◆ Exercise aim: Could you write out the records exactly as they are given?

[Stored data]

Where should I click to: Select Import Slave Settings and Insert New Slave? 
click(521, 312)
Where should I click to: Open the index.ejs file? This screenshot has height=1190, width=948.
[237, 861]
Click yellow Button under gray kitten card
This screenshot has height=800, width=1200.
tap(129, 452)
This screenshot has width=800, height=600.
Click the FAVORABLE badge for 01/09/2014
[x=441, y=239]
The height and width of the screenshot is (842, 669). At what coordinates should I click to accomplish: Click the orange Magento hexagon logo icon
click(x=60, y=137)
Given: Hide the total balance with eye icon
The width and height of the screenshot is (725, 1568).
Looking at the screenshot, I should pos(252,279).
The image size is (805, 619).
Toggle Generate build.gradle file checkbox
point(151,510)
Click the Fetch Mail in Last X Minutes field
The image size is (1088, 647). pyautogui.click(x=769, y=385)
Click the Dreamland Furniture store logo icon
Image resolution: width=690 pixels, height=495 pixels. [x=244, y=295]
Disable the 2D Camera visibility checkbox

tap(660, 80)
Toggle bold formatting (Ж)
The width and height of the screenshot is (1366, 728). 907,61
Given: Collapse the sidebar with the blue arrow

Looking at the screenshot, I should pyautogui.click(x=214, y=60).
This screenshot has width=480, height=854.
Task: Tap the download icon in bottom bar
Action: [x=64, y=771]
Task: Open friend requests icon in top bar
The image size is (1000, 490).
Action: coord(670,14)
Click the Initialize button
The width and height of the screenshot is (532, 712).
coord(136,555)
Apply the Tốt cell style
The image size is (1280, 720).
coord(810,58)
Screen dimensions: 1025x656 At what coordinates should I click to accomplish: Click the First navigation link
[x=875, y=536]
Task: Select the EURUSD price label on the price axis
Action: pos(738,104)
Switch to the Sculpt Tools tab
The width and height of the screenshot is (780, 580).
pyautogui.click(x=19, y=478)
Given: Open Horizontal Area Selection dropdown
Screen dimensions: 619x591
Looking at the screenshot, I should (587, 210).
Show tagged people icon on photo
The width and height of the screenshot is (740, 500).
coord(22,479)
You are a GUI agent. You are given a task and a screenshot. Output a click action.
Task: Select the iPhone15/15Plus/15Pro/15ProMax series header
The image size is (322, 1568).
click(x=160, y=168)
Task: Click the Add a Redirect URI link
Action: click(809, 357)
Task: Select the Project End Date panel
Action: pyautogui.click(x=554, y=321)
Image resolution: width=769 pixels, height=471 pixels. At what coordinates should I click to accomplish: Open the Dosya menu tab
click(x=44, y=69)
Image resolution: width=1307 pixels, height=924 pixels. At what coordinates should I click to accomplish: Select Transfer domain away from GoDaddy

◆ Task answer:
Where should I click to: Select Import Slave Settings and Insert New Slave? 
click(521, 312)
Where should I click to: Open the index.ejs file? This screenshot has height=1190, width=948.
[237, 861]
Click yellow Button under gray kitten card
This screenshot has height=800, width=1200.
tap(129, 452)
This screenshot has width=800, height=600.
Click the FAVORABLE badge for 01/09/2014
[x=441, y=239]
The height and width of the screenshot is (842, 669). At what coordinates should I click to accomplish: Click the orange Magento hexagon logo icon
click(x=60, y=137)
Given: Hide the total balance with eye icon
The width and height of the screenshot is (725, 1568).
Looking at the screenshot, I should pos(252,279).
The image size is (805, 619).
Toggle Generate build.gradle file checkbox
point(151,510)
Click the Fetch Mail in Last X Minutes field
The image size is (1088, 647). pyautogui.click(x=769, y=385)
Click the Dreamland Furniture store logo icon
Image resolution: width=690 pixels, height=495 pixels. [x=244, y=295]
Disable the 2D Camera visibility checkbox

tap(660, 80)
Toggle bold formatting (Ж)
The width and height of the screenshot is (1366, 728). 907,61
Given: Collapse the sidebar with the blue arrow

Looking at the screenshot, I should pyautogui.click(x=214, y=60).
This screenshot has width=480, height=854.
Task: Tap the download icon in bottom bar
Action: [x=64, y=771]
Task: Open friend requests icon in top bar
The image size is (1000, 490).
Action: coord(670,14)
Click the Initialize button
The width and height of the screenshot is (532, 712).
coord(136,555)
Apply the Tốt cell style
The image size is (1280, 720).
coord(810,58)
Screen dimensions: 1025x656 At what coordinates should I click to accomplish: Click the First navigation link
[x=875, y=536]
Task: Select the EURUSD price label on the price axis
Action: pos(738,104)
Switch to the Sculpt Tools tab
The width and height of the screenshot is (780, 580).
pyautogui.click(x=19, y=478)
Given: Open Horizontal Area Selection dropdown
Screen dimensions: 619x591
Looking at the screenshot, I should (587, 210).
Show tagged people icon on photo
The width and height of the screenshot is (740, 500).
coord(22,479)
You are a GUI agent. You are given a task and a screenshot. Output a click action.
Task: Select the iPhone15/15Plus/15Pro/15ProMax series header
The image size is (322, 1568).
click(x=160, y=168)
Task: Click the Add a Redirect URI link
Action: click(809, 357)
Task: Select the Project End Date panel
Action: pyautogui.click(x=554, y=321)
Image resolution: width=769 pixels, height=471 pixels. At what coordinates should I click to accomplish: Open the Dosya menu tab
click(x=44, y=69)
Image resolution: width=1307 pixels, height=924 pixels. At what coordinates should I click to accomplish: Select Transfer domain away from GoDaddy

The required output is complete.